Fusing Classic Irons With Big-Time Tech
The hardest clubs to design in golf? You're looking at them. These irons have the classic compact shape that better players prefer, but with technology for forgiveness (multiple materials) and distance (thin-face inserts) that make them playable for the rest of us. This marriage of old and new technology has caught the attention of the world's best: About nine in 10 players on the PGA Tour use some form of cavity-back or hollow iron for at least part of their iron set. "We're still going to chock it full of as much technology as we can," Mizuno's Chris Voshall says. "But the priority is the package it's in, not just the technology it offers." Here are four new irons that might make us look better than we are.

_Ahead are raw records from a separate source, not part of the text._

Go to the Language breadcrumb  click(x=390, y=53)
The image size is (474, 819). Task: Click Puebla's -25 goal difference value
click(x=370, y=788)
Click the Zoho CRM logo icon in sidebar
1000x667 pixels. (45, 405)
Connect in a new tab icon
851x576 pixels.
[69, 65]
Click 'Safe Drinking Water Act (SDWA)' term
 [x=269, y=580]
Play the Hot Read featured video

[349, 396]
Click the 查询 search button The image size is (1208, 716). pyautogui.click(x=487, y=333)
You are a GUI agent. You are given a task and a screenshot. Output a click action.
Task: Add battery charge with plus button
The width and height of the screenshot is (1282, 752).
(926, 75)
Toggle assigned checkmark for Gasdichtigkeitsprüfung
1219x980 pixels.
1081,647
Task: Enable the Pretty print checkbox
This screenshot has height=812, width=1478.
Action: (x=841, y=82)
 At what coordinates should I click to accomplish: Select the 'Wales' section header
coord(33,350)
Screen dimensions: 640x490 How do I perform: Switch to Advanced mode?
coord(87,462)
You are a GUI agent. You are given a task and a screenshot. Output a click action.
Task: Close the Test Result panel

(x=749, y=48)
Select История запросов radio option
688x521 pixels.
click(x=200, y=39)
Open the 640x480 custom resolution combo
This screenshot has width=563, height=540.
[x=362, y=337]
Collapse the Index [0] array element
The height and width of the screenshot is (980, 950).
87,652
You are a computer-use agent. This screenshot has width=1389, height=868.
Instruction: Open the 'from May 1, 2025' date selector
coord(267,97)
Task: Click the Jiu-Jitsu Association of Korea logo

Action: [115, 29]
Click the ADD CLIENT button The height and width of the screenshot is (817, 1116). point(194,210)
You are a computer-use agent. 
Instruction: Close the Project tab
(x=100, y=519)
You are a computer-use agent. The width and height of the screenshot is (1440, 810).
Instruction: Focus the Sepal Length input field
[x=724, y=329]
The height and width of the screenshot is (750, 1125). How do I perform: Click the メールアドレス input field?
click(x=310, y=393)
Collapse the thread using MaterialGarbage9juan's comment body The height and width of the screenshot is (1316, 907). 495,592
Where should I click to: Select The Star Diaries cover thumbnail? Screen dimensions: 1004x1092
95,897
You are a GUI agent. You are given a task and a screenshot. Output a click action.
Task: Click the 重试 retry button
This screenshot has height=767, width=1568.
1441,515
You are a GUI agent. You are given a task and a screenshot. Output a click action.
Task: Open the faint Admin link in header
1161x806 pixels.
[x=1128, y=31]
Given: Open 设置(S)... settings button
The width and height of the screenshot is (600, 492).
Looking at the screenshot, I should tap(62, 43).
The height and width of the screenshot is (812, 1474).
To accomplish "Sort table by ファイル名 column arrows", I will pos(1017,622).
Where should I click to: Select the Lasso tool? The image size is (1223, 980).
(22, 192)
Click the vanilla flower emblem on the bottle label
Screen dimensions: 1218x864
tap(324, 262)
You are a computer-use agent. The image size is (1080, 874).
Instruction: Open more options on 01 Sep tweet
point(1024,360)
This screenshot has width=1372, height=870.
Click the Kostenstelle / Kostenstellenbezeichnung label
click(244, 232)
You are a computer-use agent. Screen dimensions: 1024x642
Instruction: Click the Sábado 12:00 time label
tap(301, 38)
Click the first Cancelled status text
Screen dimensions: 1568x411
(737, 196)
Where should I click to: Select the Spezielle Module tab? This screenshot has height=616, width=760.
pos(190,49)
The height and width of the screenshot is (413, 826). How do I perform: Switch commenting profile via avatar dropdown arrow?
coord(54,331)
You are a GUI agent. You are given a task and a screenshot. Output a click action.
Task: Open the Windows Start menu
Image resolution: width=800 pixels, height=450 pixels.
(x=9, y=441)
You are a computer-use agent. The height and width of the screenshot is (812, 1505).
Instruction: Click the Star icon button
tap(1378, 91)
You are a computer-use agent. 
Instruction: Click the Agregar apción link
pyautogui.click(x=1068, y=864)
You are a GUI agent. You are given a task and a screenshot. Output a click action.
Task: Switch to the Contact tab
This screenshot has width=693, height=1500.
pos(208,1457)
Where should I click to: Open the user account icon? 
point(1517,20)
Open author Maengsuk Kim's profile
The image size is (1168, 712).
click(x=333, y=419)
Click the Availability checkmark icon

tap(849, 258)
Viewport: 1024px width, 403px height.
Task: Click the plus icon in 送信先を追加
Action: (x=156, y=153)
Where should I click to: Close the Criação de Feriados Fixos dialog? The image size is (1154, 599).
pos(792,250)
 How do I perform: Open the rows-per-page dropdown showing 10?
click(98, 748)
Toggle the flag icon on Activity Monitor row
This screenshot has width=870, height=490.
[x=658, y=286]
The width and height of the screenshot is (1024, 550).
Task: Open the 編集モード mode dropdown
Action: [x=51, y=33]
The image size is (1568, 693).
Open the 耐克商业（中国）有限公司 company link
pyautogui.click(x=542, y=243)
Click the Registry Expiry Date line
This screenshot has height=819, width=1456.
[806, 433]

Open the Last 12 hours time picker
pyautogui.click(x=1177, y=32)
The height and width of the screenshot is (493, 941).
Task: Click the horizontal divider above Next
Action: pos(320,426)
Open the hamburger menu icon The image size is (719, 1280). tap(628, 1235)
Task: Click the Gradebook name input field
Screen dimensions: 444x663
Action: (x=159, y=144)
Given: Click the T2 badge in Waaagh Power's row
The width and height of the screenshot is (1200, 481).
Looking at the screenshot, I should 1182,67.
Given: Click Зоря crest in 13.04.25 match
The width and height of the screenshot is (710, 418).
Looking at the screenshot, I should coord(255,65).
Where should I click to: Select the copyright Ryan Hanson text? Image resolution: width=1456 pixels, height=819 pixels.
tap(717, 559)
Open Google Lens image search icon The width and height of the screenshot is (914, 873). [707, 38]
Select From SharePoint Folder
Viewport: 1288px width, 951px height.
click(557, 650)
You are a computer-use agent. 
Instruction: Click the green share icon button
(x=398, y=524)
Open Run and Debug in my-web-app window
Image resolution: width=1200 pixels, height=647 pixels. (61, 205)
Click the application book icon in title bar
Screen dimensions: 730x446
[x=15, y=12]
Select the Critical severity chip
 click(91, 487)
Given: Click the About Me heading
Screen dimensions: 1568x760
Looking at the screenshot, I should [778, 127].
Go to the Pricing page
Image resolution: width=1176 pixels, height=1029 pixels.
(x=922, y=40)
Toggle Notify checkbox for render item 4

Mizuno's forging process yields a tight grain structure for optimal feel on these cavity-backs. The slightly larger size and lower center of gravity of the middle and long irons make these a natural to mix and match with Mizuno's MP-18 blades.
On the long and middle irons, the face and neck are forged from carbon steel. A stainless-steel composite piece on the back forms Miura's widest iron sole, keeping the weight low for high launch and smooth turf interaction.
PRICE: $2,040 (set of six)
The hollow construction uses a high-strength steel face that wraps around the sole and is about as thick as a quarter. It's supported by an injected foam that allows the face to flex while controlling sound and feel. A sole slot enhances flexing low on the face.
Three different constructions within the set are designed to optimize your needs. High-strength steel face inserts wrap around the soles of the hollow long and middle irons. High-density tungsten-weights in the heel and toe improve stability.